Normally, the Strip in Las Vegas is about the last place I'd want to be the weekend before Christmas.
But this year is different. On Dec. 18, a very detailed process will conclude when the Car of the Century is announced during a gala celebration. As one of the international jurors, I'll be there.
The process has been lengthy and intriguing.
A small group of European organizers conceived the idea in 1996. They formed an honorary committee of experts who selected a pool of 200 eligible cars, based on a variety of criteria ranging from styling to technical innovation to popularity and longevity.
The organizers then invited about 132 reporters and editors from 33 countries to form a jury. Being nominated to the jury was an honor, and I accepted. Other jurors from the Automotive News family are Luca Ciferri, our correspondent in Italy, and Guillermo Lira, our correspondent in Mexico.
Each juror voted for 100 vehicles from the list of 200. Results were tabulated and the 100 candidates were identified.
There also was a yearlong phase during which the public voted for its favorites, mostly via the Internet or at exhibitions of the 100 models.
The 100 candidates for Car of the Century were winnowed to 27 and last month we jurors voted for five cars from the list of 27 nominees derived from the public voting.
On Dec. 18, the jury will convene in Las Vegas for the final vote, after which the Car of the Century will be announced during a live, worldwide telecast.
The outcome will be interesting for a couple of reasons.
1. Any time you have an international panel of judges, nationality can be a factor in the voting.
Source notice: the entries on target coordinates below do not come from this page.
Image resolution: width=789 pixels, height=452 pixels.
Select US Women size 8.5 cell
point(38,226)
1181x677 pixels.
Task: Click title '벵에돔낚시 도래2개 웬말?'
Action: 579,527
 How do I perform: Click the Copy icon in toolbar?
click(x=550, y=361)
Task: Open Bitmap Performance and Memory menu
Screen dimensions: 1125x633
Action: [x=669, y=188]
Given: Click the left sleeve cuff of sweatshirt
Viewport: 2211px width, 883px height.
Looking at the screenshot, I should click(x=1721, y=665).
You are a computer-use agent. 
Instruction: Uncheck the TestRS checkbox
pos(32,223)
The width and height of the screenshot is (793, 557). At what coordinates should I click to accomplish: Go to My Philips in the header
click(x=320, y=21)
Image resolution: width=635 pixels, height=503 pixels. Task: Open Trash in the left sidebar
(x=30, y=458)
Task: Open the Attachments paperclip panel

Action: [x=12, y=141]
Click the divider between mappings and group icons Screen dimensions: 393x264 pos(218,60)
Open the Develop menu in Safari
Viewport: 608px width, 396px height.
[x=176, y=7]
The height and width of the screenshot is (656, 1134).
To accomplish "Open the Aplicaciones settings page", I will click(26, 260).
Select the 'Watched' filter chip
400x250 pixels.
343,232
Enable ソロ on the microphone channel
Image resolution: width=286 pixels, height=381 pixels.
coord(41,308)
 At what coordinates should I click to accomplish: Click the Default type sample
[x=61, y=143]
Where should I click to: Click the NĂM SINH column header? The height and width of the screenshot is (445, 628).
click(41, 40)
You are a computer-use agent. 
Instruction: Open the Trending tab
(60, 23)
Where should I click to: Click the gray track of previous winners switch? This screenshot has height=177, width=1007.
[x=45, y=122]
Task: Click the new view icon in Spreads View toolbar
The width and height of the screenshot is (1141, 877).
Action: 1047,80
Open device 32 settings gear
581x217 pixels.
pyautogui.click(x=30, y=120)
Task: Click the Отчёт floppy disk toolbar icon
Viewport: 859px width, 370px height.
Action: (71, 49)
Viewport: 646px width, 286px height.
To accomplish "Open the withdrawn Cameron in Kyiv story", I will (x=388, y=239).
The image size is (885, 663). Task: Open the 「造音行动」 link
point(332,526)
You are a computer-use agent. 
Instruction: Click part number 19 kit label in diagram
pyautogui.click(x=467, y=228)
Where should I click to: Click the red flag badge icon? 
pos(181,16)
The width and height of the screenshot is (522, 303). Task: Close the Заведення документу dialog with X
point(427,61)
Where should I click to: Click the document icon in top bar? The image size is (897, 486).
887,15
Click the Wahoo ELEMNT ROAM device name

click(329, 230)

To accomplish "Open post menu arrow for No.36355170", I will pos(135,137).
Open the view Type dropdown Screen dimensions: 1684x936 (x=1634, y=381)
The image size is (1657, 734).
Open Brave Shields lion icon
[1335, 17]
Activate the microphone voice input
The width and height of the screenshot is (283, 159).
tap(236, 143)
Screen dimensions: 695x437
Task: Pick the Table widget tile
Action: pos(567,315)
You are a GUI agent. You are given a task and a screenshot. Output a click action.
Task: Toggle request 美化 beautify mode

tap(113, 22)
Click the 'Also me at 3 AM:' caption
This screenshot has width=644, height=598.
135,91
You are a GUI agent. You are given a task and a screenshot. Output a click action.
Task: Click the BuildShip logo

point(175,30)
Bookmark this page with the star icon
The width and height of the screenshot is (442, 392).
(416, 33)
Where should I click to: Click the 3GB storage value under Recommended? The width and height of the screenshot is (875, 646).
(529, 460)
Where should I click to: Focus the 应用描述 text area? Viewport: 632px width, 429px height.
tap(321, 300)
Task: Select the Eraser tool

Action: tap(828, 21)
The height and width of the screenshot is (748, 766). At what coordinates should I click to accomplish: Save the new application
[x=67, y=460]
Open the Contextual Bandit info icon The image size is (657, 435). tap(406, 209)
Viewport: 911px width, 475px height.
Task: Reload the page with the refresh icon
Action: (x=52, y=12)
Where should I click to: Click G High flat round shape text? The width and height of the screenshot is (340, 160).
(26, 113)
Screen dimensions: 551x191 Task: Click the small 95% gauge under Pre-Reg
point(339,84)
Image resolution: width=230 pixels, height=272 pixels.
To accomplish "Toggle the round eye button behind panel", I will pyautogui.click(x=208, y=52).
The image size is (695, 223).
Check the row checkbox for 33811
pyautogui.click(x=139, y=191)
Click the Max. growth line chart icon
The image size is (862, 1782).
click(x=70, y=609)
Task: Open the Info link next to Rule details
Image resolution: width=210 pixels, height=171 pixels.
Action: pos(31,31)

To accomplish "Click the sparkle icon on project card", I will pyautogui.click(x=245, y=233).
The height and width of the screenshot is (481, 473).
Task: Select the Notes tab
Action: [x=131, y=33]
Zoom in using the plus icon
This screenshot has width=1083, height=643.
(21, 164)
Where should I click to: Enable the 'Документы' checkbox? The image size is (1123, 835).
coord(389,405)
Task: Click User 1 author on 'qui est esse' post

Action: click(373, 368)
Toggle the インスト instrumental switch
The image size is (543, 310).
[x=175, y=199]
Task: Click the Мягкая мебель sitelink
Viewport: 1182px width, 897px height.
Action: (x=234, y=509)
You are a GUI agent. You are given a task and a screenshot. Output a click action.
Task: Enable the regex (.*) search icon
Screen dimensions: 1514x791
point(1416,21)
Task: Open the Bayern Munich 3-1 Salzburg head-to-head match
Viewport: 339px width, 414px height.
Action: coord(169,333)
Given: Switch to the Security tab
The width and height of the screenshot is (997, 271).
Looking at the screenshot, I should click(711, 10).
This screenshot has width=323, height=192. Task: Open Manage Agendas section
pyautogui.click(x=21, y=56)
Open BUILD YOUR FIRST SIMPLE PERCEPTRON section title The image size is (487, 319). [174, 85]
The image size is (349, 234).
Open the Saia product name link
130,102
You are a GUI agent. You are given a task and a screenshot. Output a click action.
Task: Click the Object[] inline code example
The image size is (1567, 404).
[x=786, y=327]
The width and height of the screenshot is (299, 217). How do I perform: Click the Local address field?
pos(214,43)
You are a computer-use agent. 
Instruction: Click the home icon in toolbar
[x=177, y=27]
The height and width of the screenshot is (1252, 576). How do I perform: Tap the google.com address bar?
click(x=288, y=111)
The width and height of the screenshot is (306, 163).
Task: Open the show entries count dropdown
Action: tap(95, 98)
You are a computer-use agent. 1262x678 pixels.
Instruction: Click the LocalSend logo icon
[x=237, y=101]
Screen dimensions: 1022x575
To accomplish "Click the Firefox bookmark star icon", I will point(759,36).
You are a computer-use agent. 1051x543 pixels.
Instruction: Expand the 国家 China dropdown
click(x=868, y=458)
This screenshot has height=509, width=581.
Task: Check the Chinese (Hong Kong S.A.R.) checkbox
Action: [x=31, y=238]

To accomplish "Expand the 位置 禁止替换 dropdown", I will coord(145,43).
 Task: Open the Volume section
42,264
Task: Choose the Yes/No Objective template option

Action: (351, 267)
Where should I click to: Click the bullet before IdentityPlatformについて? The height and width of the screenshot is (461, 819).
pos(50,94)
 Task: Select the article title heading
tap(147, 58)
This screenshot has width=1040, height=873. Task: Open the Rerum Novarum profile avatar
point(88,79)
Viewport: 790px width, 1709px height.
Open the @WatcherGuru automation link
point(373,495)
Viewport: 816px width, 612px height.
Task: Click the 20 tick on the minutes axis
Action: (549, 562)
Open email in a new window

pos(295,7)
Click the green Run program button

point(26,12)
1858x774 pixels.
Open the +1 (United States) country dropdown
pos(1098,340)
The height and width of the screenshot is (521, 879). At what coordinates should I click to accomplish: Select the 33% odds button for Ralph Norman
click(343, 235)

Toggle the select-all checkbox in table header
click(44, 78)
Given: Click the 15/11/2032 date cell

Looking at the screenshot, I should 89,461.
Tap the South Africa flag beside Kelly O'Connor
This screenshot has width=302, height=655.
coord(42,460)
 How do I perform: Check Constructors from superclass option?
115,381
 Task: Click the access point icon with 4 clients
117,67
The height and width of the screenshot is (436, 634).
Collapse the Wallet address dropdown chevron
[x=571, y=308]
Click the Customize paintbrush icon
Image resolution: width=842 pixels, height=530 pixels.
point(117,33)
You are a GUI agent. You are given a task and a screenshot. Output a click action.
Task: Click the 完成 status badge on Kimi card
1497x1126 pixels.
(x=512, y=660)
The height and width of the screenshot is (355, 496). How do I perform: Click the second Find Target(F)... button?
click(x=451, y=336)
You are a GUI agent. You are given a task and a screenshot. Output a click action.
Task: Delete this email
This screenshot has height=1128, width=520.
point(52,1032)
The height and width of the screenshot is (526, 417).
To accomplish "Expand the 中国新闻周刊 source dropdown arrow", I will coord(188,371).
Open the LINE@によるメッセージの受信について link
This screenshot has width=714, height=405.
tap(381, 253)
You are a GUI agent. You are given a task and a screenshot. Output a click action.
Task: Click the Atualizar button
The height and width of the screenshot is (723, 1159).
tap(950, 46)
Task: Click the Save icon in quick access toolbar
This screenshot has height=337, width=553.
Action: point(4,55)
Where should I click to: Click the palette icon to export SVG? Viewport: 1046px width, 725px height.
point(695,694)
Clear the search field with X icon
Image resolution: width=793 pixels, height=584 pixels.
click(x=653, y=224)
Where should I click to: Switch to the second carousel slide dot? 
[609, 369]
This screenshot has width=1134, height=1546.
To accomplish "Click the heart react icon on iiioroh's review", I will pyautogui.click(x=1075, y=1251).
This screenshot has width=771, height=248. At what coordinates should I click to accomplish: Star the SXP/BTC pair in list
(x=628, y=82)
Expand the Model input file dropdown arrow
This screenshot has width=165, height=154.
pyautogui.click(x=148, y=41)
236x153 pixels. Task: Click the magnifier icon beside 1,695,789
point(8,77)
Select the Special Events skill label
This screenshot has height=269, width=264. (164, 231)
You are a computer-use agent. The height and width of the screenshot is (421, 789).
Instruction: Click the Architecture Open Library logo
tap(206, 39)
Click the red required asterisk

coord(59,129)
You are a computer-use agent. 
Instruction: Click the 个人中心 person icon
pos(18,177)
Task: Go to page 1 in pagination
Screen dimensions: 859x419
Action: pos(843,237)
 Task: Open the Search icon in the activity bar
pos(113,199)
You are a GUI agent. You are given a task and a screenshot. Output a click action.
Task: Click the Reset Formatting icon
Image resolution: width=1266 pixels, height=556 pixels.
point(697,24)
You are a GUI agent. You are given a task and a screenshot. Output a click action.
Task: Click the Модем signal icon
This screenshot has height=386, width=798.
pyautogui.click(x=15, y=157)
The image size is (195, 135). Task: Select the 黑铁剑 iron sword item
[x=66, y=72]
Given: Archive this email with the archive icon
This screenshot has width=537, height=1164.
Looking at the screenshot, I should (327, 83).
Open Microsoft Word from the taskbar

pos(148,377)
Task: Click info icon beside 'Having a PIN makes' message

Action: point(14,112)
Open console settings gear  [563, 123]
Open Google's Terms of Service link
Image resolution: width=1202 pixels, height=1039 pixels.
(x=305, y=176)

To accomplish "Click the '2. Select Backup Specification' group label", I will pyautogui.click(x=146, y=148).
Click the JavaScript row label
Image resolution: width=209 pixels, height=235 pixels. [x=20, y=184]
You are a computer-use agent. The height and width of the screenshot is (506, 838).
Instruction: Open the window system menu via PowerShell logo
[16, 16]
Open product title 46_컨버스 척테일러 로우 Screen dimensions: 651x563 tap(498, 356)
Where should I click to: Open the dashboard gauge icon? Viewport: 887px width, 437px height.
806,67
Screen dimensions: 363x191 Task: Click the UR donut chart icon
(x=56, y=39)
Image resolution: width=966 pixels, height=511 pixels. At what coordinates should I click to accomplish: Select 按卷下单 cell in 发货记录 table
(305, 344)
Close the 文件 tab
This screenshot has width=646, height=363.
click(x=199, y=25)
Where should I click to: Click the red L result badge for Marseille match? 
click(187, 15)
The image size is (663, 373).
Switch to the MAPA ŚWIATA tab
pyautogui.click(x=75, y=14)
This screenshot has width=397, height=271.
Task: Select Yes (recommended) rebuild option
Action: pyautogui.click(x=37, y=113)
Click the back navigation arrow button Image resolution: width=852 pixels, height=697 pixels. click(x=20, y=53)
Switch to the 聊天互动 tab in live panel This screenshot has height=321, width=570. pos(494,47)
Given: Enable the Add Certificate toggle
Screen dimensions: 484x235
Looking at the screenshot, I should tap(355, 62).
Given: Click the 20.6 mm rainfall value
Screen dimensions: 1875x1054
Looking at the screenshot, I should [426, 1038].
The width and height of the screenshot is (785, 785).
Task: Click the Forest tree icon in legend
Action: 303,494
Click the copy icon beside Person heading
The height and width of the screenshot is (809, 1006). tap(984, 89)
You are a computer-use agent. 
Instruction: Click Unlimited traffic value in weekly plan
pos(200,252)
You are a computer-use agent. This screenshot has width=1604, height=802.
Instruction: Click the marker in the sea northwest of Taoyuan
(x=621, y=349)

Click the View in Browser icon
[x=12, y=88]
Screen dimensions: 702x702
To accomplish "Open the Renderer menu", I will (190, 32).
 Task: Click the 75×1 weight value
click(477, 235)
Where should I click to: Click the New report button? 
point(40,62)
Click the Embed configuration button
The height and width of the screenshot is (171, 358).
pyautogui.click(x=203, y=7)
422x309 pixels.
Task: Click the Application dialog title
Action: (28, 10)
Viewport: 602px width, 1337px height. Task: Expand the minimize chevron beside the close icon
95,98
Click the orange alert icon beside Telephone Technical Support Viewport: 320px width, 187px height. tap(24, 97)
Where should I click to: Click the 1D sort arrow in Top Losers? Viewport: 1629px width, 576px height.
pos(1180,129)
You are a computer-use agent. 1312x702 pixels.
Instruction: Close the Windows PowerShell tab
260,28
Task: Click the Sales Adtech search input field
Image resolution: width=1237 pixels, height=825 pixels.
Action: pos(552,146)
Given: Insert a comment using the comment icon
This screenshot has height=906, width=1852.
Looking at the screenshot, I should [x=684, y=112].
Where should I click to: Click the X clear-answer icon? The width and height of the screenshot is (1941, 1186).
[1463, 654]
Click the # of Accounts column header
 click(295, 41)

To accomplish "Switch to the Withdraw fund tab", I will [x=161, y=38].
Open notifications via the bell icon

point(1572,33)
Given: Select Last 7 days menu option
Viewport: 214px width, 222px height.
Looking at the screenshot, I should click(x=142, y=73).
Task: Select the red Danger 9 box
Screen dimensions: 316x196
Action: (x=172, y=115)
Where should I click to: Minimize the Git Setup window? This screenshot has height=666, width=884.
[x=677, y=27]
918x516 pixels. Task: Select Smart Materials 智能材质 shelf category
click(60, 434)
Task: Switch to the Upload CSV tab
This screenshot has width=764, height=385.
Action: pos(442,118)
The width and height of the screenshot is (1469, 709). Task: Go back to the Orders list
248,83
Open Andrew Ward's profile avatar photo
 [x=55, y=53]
The jurors all agreed not to be biased in their choices. But I'm not sure that happened. The 27 finalists were made up of five cars from the United States, eight from Germany, three from Italy, six from the United Kingdom, five from France and none from Japan, which seems odd, given the events of the past three decades.
2. Whether it's the Car of the Century or the North American Car and Truck of the Year (of which I also am a judge), the reporters and editors from enthusiast publications seem to have a more patrician view than those of us from business publications. You can almost hear their litany: 'It doesn't matter that they made only 50, or that the price was six times as much as a starter home in a decent neighborhood ... it looks cool and goes fast!'
For example, the five final U.S. candidates for Car of the Century are the 1965-67 AC Cobra, 1963-67 Chevrolet Corvette Stingray, 1964-68 Ford Mustang, Ford Model T and 1941-45 Willys Jeep.
From the beginning, the Car of the Century process has been more heavily weighted with sports and performance cars, but that's OK because it's part of the romance and sex appeal of the automobile.
My own view is that for the Car of the Century, value, utility and availability are probably more important than a vehicle's 0-to-60-mph time or the shape of its fender, although the closest thing to a minivan is the Renault Espace. Such obvious populist candidates as the Model T, Citroen 2CV and Volkswagen Beetle are on the list, so the final vote should be interesting and perhaps even exciting.
The great thing about the grand finale in Las Vegas is that car enthusiasts from around the world will be there to share in the excitement of selecting the Car of the Century, and the public is invited to the party. If you're interested in joining the festivities, you can get information at www.cotc.com.
I realize that 1999 is not the end of the century - or the millennium - but nothing is likely to happen in the next 12 months that will change the preceding 99 years.
And who cares? The weekend of Dec. 17-19 in Las Vegas will be quite a party for the global auto industry.